A wicked way to lead

Contemporary slang makes problems less daunting, writes Kate Cooper

Keith Grint’s popularization of Rittel and Webber’s notion of wicked problems has captured many an imagination. At last, it seemed, someone had described the complexities, ambiguities, contradictions and general messiness of the challenges of leadership. Key to its widespread adoption was Grint’s taking advantage of the slang inversion of ‘wicked’ – which carried with it positive connotations rather than the more traditional associations with evil, treachery and sorcery.

Grint had in 1997 attempted to make sense of the evolving field of leadership in his book Leadership: Classical, Contemporary and Critical Approaches. It challenged much leadership thinking. Crucially, Grint supported the post-heroic dominant discourse which rejects an essentialist view that leaders have an underlying and unchanging essence. Instead, he embraced a non-essentialist standpoint, where leaders are constructed and interpreted through different lenses.

Yet it was the application of this non-essentialist perspective that was the radical leap: we cannot accept an unchanging definition of a situation or context – they too are described and constructed subjectively.

So, not only do we have to relinquish ideas of the ‘born’ leader, we must also accept that the volatility, unpredictability and novelty of a situation is also a matter of personal interpretation and judgment. The acceptance of the definitions says more about the relative power of the definers than the reality of the situations that are being defined.

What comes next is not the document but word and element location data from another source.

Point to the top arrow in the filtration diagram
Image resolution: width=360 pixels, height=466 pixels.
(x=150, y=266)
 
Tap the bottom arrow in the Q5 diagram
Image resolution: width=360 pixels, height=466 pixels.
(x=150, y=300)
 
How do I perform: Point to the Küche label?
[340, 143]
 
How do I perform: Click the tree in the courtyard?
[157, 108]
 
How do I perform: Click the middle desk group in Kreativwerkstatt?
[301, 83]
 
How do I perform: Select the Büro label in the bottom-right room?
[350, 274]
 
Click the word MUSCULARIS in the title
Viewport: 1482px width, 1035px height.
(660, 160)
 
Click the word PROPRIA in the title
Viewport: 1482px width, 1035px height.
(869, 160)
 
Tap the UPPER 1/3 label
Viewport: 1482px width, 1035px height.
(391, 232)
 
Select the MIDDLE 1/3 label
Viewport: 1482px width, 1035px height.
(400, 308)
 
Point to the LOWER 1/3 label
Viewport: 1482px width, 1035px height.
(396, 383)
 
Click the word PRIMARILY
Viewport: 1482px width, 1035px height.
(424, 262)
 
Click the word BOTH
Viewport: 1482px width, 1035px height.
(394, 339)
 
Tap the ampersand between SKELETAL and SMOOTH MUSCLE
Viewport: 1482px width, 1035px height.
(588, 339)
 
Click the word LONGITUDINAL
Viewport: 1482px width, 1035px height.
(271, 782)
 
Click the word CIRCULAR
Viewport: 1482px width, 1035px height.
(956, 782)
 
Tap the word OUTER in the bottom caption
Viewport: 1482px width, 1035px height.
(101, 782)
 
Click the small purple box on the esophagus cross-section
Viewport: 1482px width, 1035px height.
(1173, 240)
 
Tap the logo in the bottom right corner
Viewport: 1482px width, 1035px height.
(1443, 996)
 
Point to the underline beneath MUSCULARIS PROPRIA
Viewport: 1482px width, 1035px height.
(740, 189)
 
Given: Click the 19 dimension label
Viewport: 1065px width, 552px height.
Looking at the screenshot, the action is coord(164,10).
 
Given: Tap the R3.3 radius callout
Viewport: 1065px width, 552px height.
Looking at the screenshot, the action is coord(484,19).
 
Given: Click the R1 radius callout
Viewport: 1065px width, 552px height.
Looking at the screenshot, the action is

So, according to Grint and his followers, we have wicked problems; we have no certainty in the definition of what makes a leader or how we define the situations and contexts that leaders find themselves in. Grint presented his analysis as two intersecting continuums rather than as binaries – and it is this approach which is probably most helpful now.

In today’s world – so frequently characterized as VUCA (volatility, uncertainty, complexity and ambiguity) – we are beset with wicked problems. We are less able to draw conclusions about cause and effect. We are at the mercy of technology’s increasing capability to disrupt all manner of industries. We must sustain the collision of cultures as we work across continents in a globalizing world. The challenge to certainties and objectivity from post-modernism means we have never been further from ‘optimum’ solutions to problems. In the untidy world of organizations led by people who are increasingly made aware of how much they don’t know, optimization – did it ever exist – is no longer an option.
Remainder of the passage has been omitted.